Times reporter gets revealing glimpse of Stepping Stones' work

The Wiltshire Times' Give us a chance appeal is helping children's centre Stepping Stones

Reporter Craig Jones joins Sarah Cottle in a play session with youngster Ruby

Reporter Craig Jones joins Sarah Cottle in a play session with youngster Ruby

How you can help Stepping Stones through the Wiltshire Times appeal

First published in News
Last updated

After spending a month writing Give us a chance appeal stories and hearing so many people praising the good work Trowbridge children’s centre Stepping Stones does, I felt it was time I saw what they do first-hand.

While I was at the centre, in Broadcloth Lane, they let me join their caterpillar room activities helping four-year-old Ruby, who has Downs Syndrome.

Ruby, has been going to Stepping Stones since she was a baby and was one of 10 children in the class at the centre who serve west Wiltshire youngsters with learning difficulties and disabilities.

During our time together we dressed as builders, played with blocks and read books.

These might sound like basic activities but the fun we had also stimulates Ruby’s mind and the repetition helps build her memory and observational skills.
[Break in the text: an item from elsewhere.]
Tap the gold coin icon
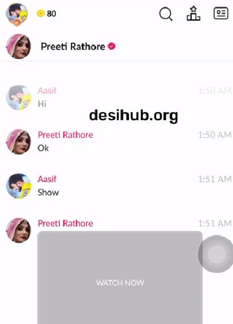This screenshot has height=324, width=233. tap(41, 13)
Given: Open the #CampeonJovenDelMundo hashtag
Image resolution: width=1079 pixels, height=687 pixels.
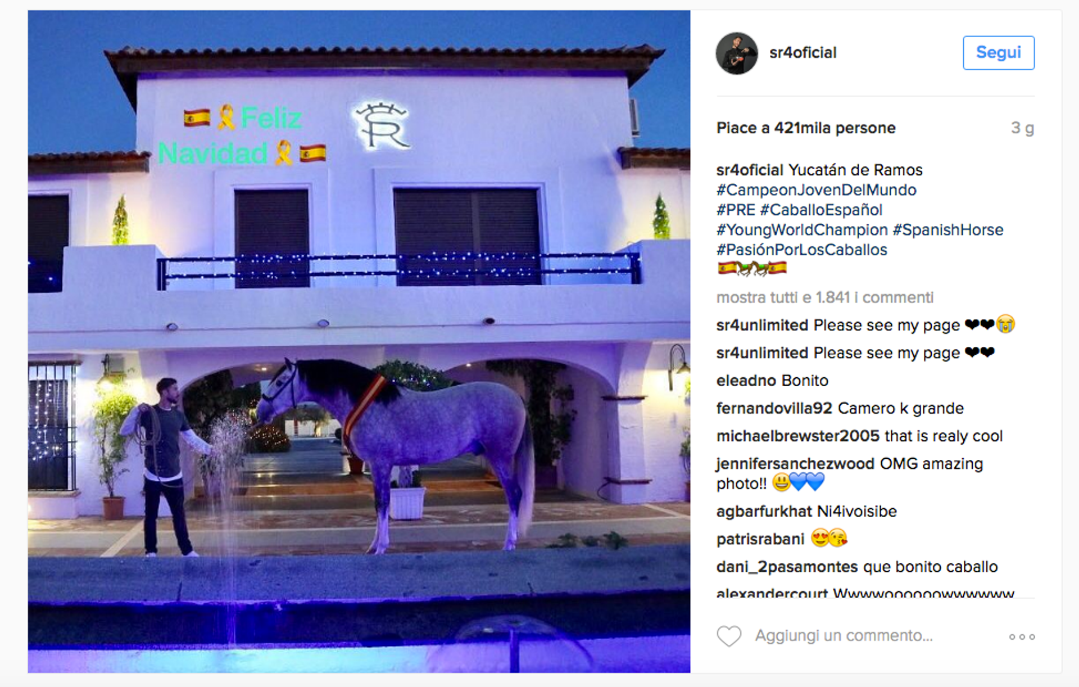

After free play, the bubbly little girl joined her other classmates for registration and a team of five Stepping Stones staff worked together to notice any changes and development in the children.
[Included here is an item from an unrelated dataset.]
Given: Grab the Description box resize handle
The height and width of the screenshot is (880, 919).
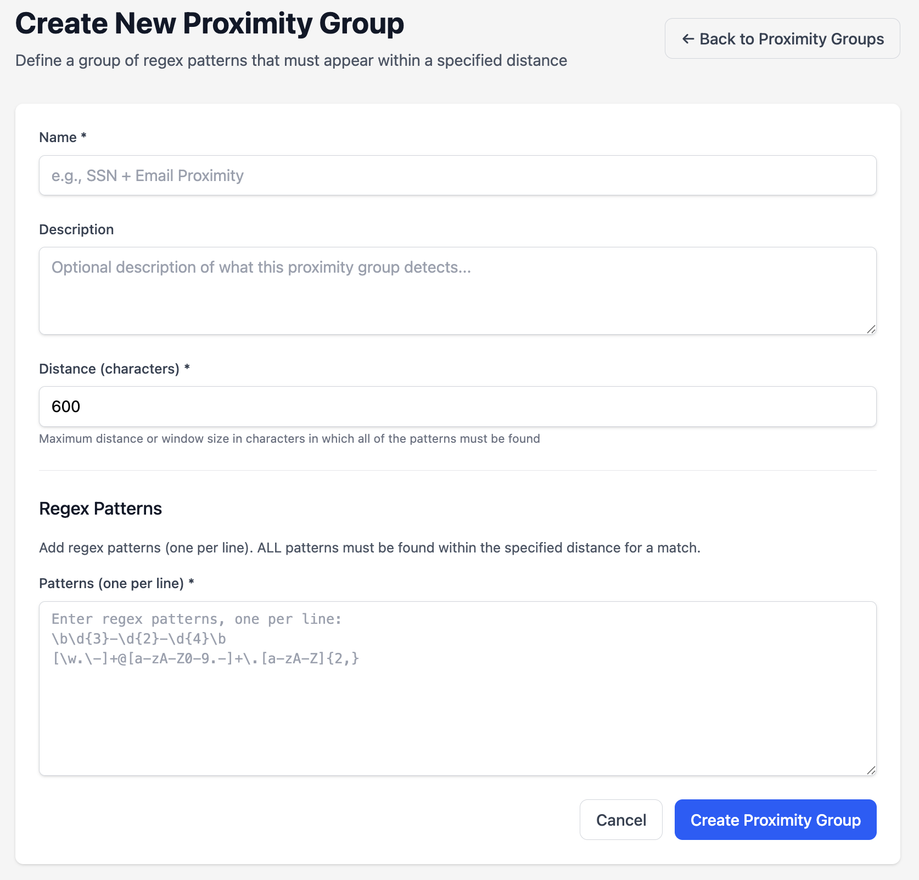Looking at the screenshot, I should [871, 329].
Amanda Bush, play leader, took the session giving the youngsters a choice of cards with their names on with them needing to find their own.

Her colleagues made notes of the children’s individual behaviour with their findings being used to cater sessions to the progress they are making.
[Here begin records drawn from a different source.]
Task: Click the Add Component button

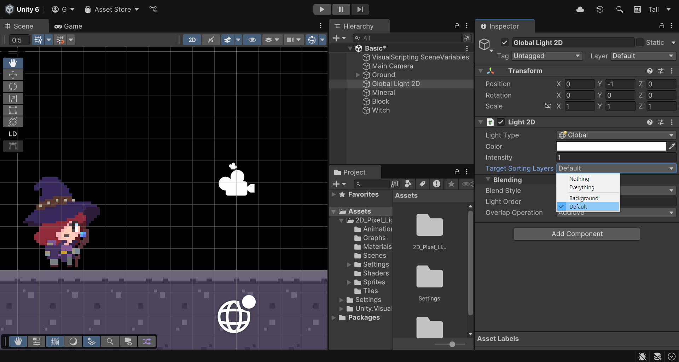Action: click(x=577, y=234)
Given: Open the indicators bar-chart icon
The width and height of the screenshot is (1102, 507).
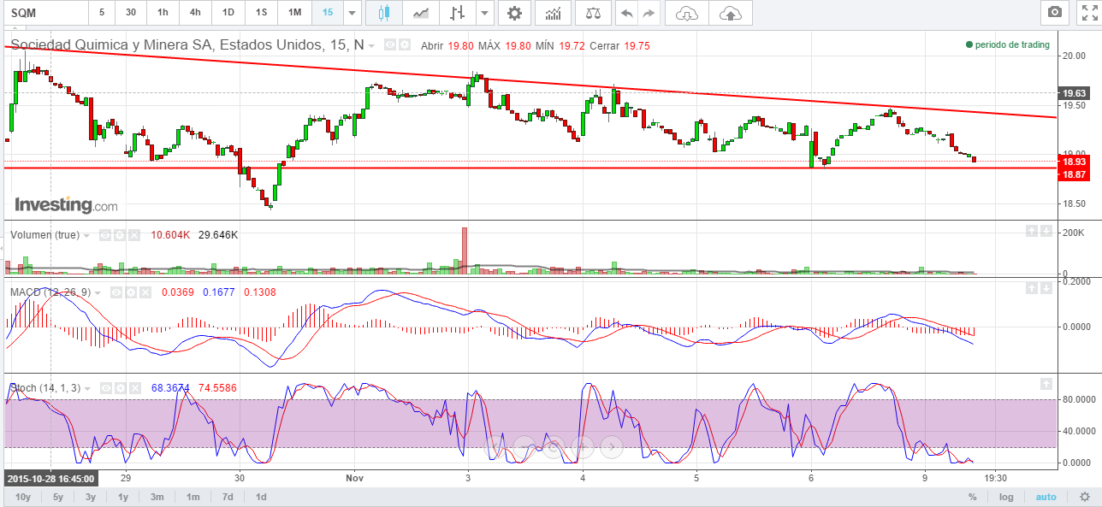Looking at the screenshot, I should coord(554,13).
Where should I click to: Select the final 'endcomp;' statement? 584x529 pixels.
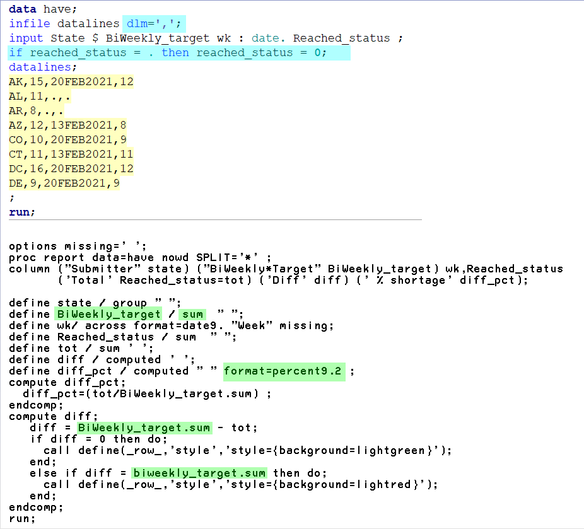tap(30, 507)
As part of the class, the children and staff sing to welcome each pupil, with Makaton sign language also used as part of the song.

I was overwhelmed by the effectiveness of the activity and how simple Stepping Stones’ staff made such a complex task, with the skill likely to be a huge benefit to the children’s future communication.

Later in the day, the children took part in group work, outside play, craftwork sessions and even made pancakes.

In the summer, these children will leave Stepping Stones and head to either mainstream or specialist education.

From my brief time at the centre it is very apparent their lives will be much the better thanks to the efforts of Stepping Stones and my visit emphasised how it vital it is that such a valuable resource remains part of our community.

It was a pleasure visiting Stepping Stones and I hope the fundraising campaign continues to go from strength to strength and the charity succeeds in its annual quest to raise £50,000.